Chemically-Tailored Surfaces of Silica Gel and Alumina Examined Using Color

Freshman students engaged in a three-session laboratory project attached functional group moieties bearing established chemical scavengers onto the surfaces of porous silica gels and alumina and assayed the tailored materials for their ability to remove specific agents out of protic solutions. The students deposited organosilanols featuring amine-type scavenger groups onto the starting materials, affording, in particular, surfaces tailored with (3-aminopropyl)silyl and {3-[2-(2-aminoethylamino)ethylamino]propyl}silyl moieties. The modified surfaces were succinylated thereafter, converting amino groups into succinamic acid derivatives and affording a second generation of scavengers. Chromogenic ninhydrin analyses confirmed the surface-pendant amino groups by a positive color-yield and the surface-pendant succinylated amino groups by a greatly reduced or negative color-yield.
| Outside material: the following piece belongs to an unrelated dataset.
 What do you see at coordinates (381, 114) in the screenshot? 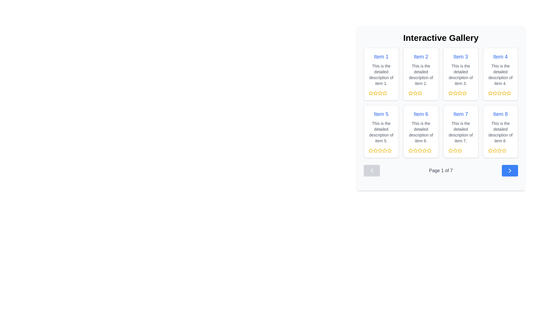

The students easily studied the interaction between engineered surfaces and solutions containing model acids, aldehydes, bases, and transition metals by virtue that each compound examined was inherently colored or color-yielding. The binding of glutaraldehyde was recognized by the development of a fixed orange color, while cupric ion was noted by various shades of blue. Surface-immobilized morpholine was noted by the development of a pink solution. Bromocresol green produced a dark blue surface, and potassium permanganate gave a rich violet color. In all cases, native silica gel remained colorless after similar treatments, implying that the surface properties of modified silica gel were markedly altered through rational design. The students concluded their project with a report, having experienced the merits of surface engineering and color-facilitated analyses.